Perlahan, hati-hati dan tegas. Gabriel Attal, yang menjabat sebagai ketua partai Renaisans selama satu tahun, sedang dalam perjalanan menuju pencalonan presiden. Secara resmi dia bekerja untuk partainya. “Tanggung jawab saya adalah mempersiapkan permohonan Renaisans,” katanya sambil melangkah ke belakang kelompok.
Malam yang penuh refleksi
Selasa ini, Gabriel Attal akan menyelenggarakan acara politik yang digambarkan oleh timnya sebagai bentuk yang benar-benar baru: “malam Republik baru” di Palais Brogniart di Paris, dengan tokoh-tokoh dari semua pihak, anggota serikat buruh, pemimpin bisnis atau intelektual, yang akan datang untuk berpartisipasi dalam debat yang dimaksudkan untuk menghabiskan banyak uang dan mengganggu. Politisi tidak akan berbicara: tujuannya adalah untuk memicu perdebatan dan proyek Renaisans kepresidenan di masa depan. Dan tentunya untuk membuat sebuah acara.
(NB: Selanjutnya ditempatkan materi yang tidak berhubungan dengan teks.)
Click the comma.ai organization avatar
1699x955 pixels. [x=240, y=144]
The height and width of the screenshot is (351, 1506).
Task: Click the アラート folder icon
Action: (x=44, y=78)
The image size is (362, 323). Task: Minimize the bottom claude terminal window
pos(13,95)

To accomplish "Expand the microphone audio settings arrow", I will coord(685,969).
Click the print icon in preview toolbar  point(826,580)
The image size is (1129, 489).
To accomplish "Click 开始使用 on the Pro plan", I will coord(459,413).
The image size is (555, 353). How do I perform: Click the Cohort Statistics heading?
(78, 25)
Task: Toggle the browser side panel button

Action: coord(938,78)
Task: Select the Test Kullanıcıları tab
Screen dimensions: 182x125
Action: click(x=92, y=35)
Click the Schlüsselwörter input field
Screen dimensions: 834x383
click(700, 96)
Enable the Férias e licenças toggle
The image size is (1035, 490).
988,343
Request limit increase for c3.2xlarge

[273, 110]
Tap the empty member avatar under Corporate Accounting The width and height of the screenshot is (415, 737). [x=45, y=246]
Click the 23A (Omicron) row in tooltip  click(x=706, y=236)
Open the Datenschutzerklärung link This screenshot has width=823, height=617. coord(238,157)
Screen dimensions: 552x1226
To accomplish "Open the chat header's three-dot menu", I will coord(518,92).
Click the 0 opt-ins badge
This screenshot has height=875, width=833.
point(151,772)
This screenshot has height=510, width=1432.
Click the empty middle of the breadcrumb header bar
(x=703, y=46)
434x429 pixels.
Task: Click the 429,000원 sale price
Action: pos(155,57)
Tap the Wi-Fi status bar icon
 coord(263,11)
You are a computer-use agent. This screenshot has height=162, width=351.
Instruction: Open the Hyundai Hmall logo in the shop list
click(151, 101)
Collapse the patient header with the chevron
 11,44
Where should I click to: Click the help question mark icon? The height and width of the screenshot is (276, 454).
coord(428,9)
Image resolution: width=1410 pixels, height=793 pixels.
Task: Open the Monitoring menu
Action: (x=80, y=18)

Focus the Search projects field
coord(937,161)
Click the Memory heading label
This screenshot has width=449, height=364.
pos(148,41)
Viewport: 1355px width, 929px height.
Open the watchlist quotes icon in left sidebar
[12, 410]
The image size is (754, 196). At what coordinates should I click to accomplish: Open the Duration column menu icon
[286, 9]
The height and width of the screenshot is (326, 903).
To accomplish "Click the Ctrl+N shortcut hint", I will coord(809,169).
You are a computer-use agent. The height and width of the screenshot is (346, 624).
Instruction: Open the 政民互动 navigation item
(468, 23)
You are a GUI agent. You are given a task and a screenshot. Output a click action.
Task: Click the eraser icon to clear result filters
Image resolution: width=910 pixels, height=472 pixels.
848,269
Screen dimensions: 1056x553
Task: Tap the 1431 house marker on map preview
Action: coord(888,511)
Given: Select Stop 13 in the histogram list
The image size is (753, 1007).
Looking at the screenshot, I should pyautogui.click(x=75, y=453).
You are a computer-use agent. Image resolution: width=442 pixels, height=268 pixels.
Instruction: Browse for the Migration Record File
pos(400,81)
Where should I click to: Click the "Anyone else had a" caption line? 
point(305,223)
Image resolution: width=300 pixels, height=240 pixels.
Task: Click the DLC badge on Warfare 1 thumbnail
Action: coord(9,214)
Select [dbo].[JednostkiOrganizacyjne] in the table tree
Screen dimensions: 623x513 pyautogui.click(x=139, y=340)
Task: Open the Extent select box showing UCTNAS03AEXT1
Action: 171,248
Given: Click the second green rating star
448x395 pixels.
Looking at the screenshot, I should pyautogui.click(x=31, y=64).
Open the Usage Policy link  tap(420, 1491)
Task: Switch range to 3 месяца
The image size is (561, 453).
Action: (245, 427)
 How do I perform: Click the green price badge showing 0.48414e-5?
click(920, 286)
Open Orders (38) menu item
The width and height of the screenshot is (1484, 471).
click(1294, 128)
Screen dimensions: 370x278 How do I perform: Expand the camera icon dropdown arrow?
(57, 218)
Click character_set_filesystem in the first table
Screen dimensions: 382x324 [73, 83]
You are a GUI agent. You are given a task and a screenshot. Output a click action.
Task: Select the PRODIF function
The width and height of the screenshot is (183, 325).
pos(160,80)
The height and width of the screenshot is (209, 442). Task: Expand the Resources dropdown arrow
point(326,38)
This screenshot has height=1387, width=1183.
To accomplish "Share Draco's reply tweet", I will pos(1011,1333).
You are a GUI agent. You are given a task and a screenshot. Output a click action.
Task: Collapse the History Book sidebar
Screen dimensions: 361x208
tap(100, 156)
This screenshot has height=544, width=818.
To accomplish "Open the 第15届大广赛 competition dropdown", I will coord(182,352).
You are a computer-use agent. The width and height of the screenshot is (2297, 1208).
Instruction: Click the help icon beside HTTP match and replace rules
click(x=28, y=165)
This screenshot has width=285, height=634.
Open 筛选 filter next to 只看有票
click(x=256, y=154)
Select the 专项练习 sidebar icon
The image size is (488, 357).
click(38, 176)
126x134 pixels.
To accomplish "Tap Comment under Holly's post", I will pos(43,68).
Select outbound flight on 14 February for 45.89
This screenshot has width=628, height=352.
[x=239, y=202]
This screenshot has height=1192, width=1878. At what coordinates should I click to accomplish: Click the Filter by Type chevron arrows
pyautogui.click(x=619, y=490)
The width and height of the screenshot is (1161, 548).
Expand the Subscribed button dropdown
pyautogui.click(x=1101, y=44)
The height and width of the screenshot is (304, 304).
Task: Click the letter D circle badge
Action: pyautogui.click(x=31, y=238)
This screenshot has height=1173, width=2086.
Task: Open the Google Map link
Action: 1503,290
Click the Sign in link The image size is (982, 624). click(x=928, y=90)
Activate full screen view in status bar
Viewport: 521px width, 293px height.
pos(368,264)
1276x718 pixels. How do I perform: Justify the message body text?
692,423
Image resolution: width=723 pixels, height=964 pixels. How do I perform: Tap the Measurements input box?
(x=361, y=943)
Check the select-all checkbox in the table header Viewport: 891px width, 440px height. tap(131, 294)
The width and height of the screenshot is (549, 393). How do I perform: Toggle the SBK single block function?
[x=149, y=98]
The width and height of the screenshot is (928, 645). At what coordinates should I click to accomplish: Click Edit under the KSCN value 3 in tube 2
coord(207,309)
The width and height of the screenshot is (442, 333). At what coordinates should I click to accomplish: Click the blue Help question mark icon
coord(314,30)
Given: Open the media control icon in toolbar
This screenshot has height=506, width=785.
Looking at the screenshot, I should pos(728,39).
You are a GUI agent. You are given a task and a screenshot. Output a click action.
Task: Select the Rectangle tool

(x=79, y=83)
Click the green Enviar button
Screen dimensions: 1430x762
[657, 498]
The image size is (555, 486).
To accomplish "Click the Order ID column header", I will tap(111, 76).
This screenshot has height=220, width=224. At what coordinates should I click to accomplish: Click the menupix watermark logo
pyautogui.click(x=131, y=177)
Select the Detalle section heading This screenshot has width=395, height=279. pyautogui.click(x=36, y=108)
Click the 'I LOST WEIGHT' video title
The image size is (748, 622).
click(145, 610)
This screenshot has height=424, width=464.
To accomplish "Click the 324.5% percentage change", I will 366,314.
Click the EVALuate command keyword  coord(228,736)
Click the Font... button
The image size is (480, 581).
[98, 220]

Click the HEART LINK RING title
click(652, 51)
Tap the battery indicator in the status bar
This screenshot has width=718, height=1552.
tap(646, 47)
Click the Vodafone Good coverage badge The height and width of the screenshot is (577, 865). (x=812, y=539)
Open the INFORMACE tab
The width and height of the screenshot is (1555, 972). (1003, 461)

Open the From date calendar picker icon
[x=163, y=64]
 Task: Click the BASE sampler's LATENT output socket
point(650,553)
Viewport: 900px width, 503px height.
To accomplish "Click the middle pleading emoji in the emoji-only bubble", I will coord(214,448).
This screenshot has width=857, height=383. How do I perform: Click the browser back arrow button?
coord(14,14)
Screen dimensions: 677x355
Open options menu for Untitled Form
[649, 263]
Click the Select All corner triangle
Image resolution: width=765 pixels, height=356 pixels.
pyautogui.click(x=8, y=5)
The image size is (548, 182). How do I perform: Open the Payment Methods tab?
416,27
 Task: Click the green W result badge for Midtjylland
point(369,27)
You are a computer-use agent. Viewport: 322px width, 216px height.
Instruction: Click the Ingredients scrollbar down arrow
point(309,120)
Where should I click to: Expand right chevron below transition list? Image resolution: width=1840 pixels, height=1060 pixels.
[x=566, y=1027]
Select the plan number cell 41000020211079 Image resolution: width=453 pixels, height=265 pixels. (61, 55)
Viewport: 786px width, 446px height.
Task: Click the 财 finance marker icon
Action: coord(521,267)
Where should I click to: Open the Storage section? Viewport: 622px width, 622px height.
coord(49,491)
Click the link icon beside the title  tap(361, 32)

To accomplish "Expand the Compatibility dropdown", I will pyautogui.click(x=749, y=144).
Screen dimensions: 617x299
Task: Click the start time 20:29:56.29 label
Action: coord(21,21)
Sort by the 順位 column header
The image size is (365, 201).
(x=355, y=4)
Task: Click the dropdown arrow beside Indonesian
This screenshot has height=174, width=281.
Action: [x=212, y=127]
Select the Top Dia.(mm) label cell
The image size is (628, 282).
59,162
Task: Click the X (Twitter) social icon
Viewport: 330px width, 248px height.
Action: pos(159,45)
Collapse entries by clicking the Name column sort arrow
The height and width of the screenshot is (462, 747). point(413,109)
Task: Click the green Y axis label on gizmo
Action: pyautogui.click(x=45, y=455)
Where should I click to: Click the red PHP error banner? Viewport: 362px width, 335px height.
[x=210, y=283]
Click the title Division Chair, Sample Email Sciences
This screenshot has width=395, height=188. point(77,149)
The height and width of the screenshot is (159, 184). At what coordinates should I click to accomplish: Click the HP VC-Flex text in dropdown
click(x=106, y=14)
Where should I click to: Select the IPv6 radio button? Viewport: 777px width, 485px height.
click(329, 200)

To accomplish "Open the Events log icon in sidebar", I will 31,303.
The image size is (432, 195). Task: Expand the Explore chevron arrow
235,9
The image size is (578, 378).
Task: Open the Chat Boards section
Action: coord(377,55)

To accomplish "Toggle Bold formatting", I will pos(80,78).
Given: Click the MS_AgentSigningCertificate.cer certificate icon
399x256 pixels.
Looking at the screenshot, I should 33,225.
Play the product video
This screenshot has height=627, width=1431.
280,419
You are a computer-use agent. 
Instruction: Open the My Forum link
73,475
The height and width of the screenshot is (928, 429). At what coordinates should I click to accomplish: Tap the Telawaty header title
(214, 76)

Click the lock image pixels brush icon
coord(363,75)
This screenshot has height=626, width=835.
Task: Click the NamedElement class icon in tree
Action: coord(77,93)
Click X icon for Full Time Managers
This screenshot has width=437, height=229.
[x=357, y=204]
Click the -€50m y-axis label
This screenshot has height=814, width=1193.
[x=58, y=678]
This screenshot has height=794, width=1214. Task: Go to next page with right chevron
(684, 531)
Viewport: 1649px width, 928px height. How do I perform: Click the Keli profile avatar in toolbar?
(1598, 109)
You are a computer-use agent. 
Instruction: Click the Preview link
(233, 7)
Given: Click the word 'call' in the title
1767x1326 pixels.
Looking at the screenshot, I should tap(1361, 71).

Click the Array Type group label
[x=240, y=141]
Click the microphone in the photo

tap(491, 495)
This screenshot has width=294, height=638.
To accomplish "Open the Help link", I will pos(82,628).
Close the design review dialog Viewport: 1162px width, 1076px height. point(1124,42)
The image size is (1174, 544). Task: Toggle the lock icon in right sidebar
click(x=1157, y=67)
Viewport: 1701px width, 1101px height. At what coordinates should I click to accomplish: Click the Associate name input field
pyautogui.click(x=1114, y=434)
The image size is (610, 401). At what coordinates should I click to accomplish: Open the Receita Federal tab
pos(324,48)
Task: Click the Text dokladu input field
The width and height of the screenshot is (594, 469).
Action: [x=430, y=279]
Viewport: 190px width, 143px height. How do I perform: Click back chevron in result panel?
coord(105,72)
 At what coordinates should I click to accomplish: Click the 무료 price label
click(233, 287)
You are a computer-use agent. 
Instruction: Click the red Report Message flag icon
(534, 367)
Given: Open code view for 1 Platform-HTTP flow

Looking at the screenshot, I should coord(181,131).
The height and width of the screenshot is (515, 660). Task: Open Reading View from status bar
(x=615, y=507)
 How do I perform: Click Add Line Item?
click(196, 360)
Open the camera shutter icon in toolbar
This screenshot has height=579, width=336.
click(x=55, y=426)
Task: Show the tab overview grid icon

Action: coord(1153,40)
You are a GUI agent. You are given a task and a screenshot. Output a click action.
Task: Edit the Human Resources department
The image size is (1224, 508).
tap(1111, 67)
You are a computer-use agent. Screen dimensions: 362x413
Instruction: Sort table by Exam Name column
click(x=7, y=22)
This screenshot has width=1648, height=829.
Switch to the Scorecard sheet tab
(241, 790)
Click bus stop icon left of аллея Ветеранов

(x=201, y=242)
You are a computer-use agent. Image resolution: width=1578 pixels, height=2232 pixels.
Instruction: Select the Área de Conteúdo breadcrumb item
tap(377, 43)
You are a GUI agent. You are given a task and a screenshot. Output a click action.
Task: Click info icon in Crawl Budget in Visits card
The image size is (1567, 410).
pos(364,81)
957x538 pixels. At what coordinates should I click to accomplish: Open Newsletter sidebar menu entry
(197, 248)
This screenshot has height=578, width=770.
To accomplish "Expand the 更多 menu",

Gabriel Attal sadar bahwa Bruno Retailleau, presiden LR (Les Républicains), yang mengalami kesulitan ketika bekerja di Kementerian Dalam Negeri, sedang melalui masa-masa sulit. Hal yang sama berlaku untuk Édouard Philippe, presiden Horizons, yang telah mengikuti pemilu sejak awal tahun ajaran.
Sebuah ‘republik baru’
Jadi Gabriel Attal mendorong pionnya. Bertahap. Setelah memulai perdebatan mengenai usulannya untuk sistem pensiun baru, tanpa batas usia yang sah, ia akan melakukannya lagi dalam beberapa minggu mendatang dengan gagasan yang jelas mengenai institusi atau pendidikan. Beberapa di antaranya akan muncul dalam bukunya, yang akan diterbitkan setelah pemilihan kota. Sebuah buku di mana ia akan menggambarkan perjalanannya, di mana ia mengingat kembali pengalamannya sebagai perdana menteri. Sebuah buku di mana dia akan membebaskan dirinya lebih jauh dari Emmanuel Macron, yang tidak lagi memiliki hubungan apa pun. Keretakan yang telah digariskan selama berbulan-bulan akan semakin jelas. Beberapa orang akan melihatnya sebagai sebuah perhitungan, namun mantan perdana menteri tersebut bersumpah bukan itu masalahnya.
Subjeknya adalah ‘Republik Baru’, nama yang harus disandang oleh Renaisans setelah pemilihan kota, jika para anggota meratifikasinya. Pesta baru, nama baru, cerita baru. Kampanye baru? Gabriel Attal memiliki ambisi, tetapi tidak hanya teman-temannya, tetapi juga di kubunya sendiri, di mana keinginannya untuk mendahului blok sentral pada tahun 2027 membuat jengkel. Dia mengetahui rintangannya dan mengetahui bahwa jalannya akan panjang. Tapi dia mengikutinya.